Roselyne voulut postuler à la chevalerie pour renflouer les caisses du domaine. Or le père était un homme soucieux des apparences. Il mit donc son veto et partit en quête d’investisseurs. Mais le comte n’avait pas de talent pour les affaires. Une série d’escroqueries et de catastrophes naturelles engloutit le peu qu’il restait de la fortune familiale.

Le châtelain se tourna vers les tripots en désespoir de cause. Comme les jeux d’argent étaient prohibés par la loi, il prit soin de cacher son activité.

Hélas, aucun secret n’était éternel.

 

***

 

“Les Crimsonrose sont priés de nous suivre pour répondre des actes du comte !”

 

La demeure ancestrale fut saccagée dans une violence indescriptible. Le mobilier et la vaisselle roulaient au sol à mesure que la perquisition progressait.

 

Renata fronça les sourcils en entendant les cris des domestiques.

 

“À quoi rime ce vacarme ?”

 

Roselyne quitta la fenêtre pour rejoindre la comtesse.

 

“Rappelez-vous, père fréquentait une salle de jeux clandestine. Il a trouvé la mort au cours de sa fuite.”

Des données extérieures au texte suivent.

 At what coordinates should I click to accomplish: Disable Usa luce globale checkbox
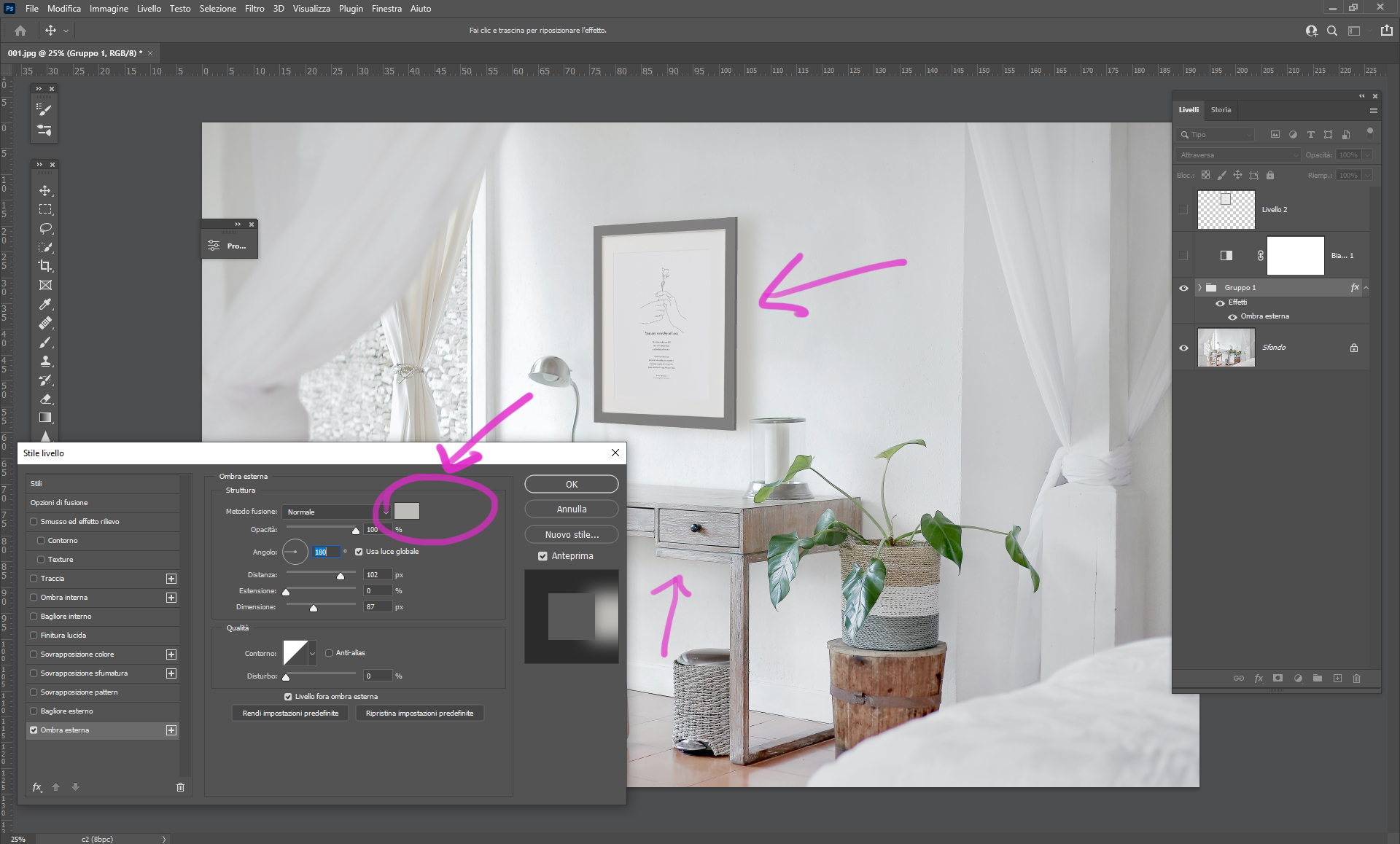pyautogui.click(x=359, y=552)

“Inutile de remuer le couteau dans la plaie ! Que risquons-nous au juste ?”

 

La voix était pleine d’aigreur. La jeune fille poussa un soupir. Sa mère lui tombait dessus à chaque coup dur. Tant pis, elle avait d’autres priorités dans l’immédiat.

 

“La bannière des Chevaliers Bleus flotte dehors. Ils ont fait le déplacement sur ordre de l’impératrice.”

“Quelle honte ! Ton père mériterait de rôtir en enfer !”

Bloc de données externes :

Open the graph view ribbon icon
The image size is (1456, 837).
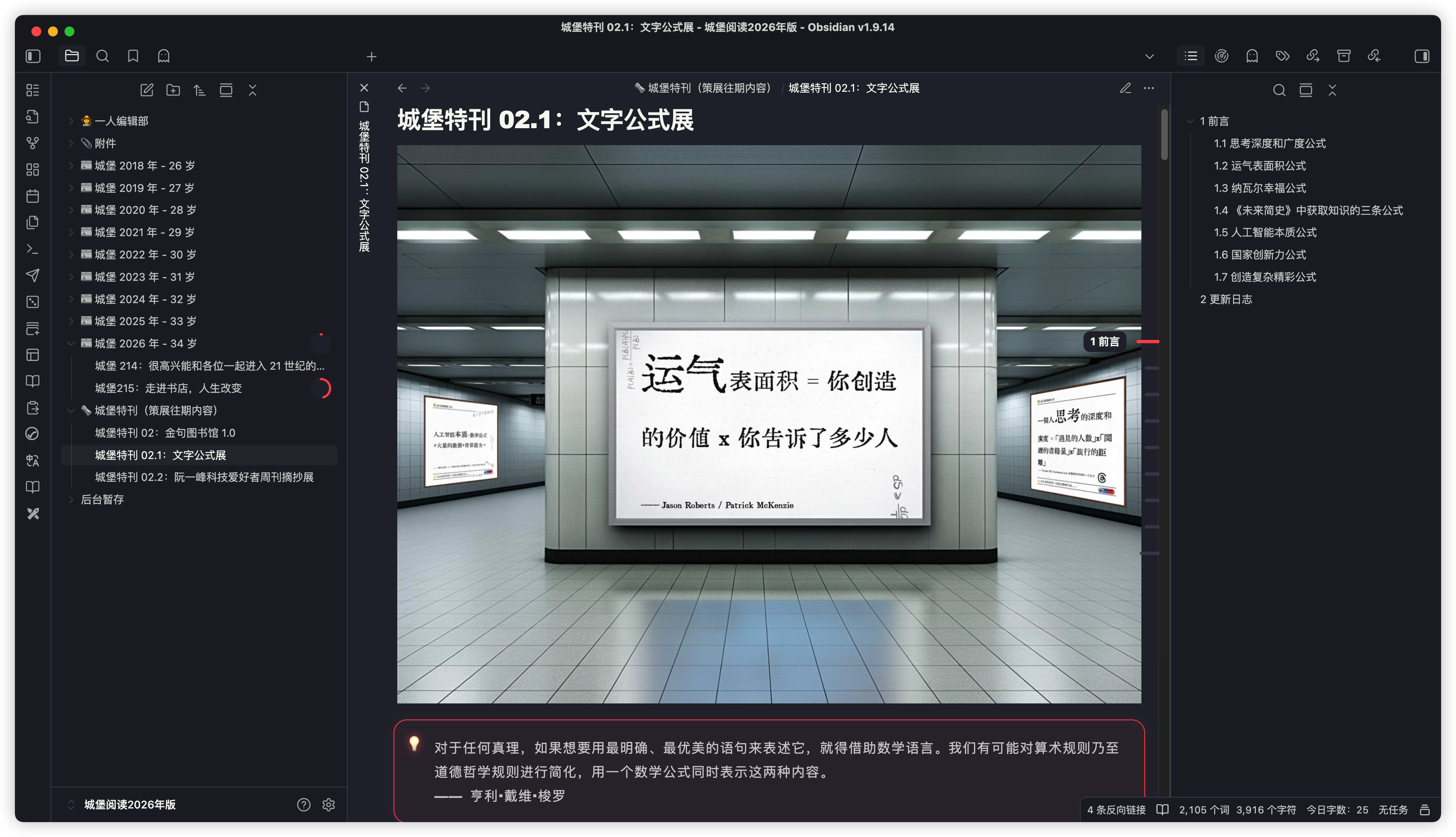[x=33, y=143]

“Le défunt était votre époux.”

 

Roselyne avait remarqué ses incessants voyages dans la capitale, sans se douter qu’il avait embrassé une carrière de criminel.

 

“Maudit destin !” geignit la veuve. “Que va devenir Alphonse si la couronne nous confisque tout ?”

 

Le garçon de six ans pleurait en silence, terrorisé par l’hystérie de la comtesse.

 

“Calmez-vous, les autorités comprendront que père a agi seul…”

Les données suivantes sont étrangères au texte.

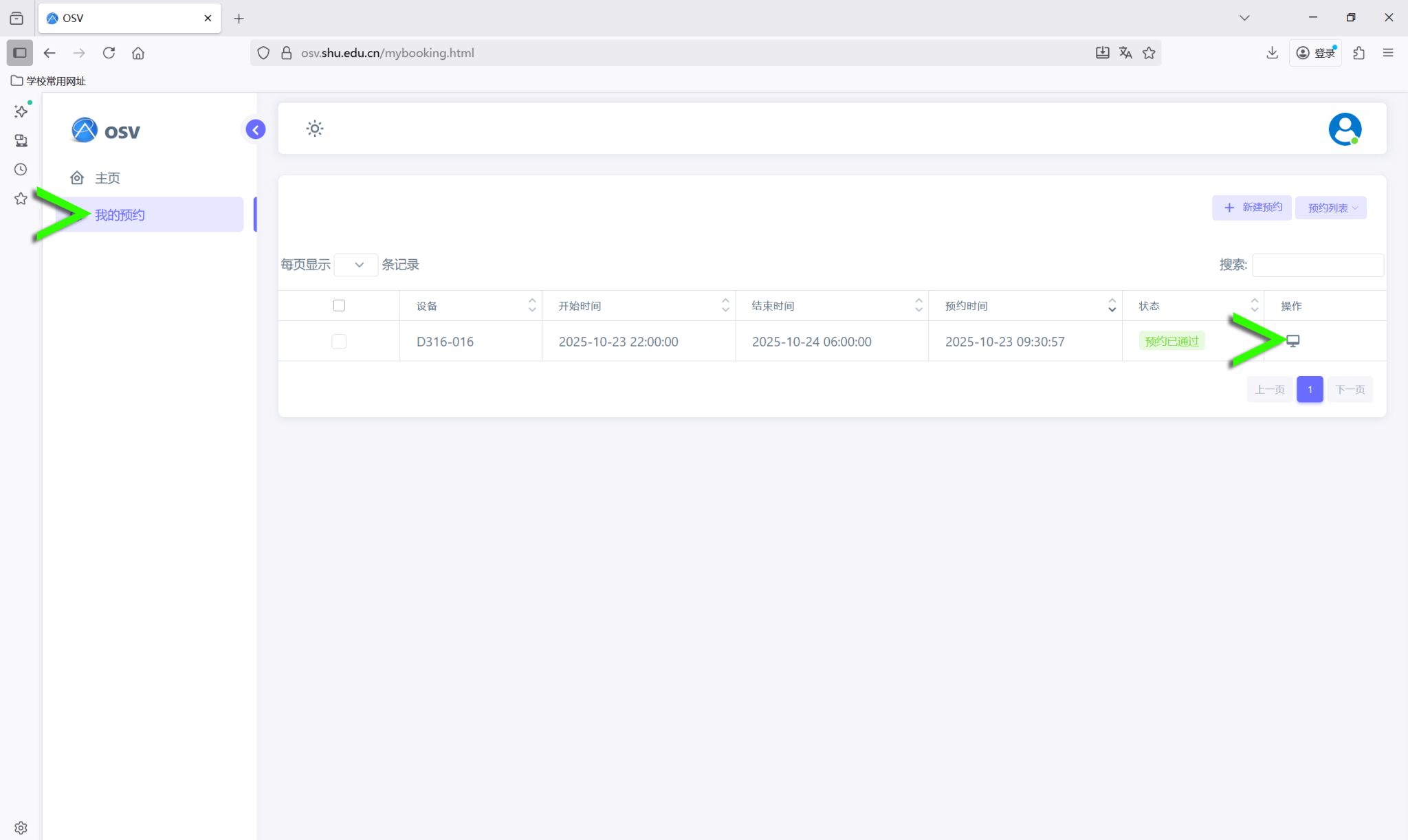Select 我的预约 in the sidebar menu
1408x840 pixels.
tap(120, 215)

“La souveraine a mobilisé ses troupes ! Elle nous croit complices !”

 

La châtelaine serra son fils dans ses bras entre deux sanglots. Les soldats n’allaient pas tarder à atteindre le deuxième étage où la famille s’était réfugiée.

 

“C’est la fin !” se lamenta la dame. “Que Dieu nous préserve !”

 

Roselyne réfléchissait. Pas même le bras armé de l’impératrice ne pouvait arrêter des aristocrates sans un motif valable.

 

Ni mère ni moi ne savions ce qu’il fabriquait. La peine sera allégée si j’arrive à en persuader le juge…

 

Le capitaine de la chevalerie les avait sommées de se rendre.

 

Mauvaise idée ! Cela équivaudrait à des aveux.

 

Son ancien professeur de droit était formel :

 

[Quiconque se constitue prisonnier perd la présomption d’innocence !]

 

Le cher homme avait souligné au passage l’incohérence du dispositif. À quoi bon laver son honneur si l’altercation a une issue fatale ?

 

Elles n’avaient malheureusement pas le choix. Il était primordial de convaincre le magistrat de leur bonne foi.

 

“Attendez-moi ici avec le petit, je vais parler aux soldats.”

“Pardon ? Tu n’y songes pas ?”

“Qui ne tente rien n’a rien.”

 

La veuve devint pâle comme un linge quand Roselyne attrapa une épée. L’amour maternel était étranger à sa panique.

 

“Assez ! Je t’interdis d’attiser leur colère !”

“Il faut opposer un minimum de résistance pour gagner le procès.”

“Tais-toi ! Ton insolence nous desservira au tribunal !”

 

Le mot “nous” n’incluait que la châtelaine et Alphonse. La jeune fille était trop blasée pour se sentir blessée.

 

Elle lança un ultimatum au moment de s’éclipser :

 

“Ne vous avisez pas de sortir avant mon signal.”

“Non, Roselyne ! Reviens !”

 

La demoiselle ignora ses vociférations et dévala l’escalier.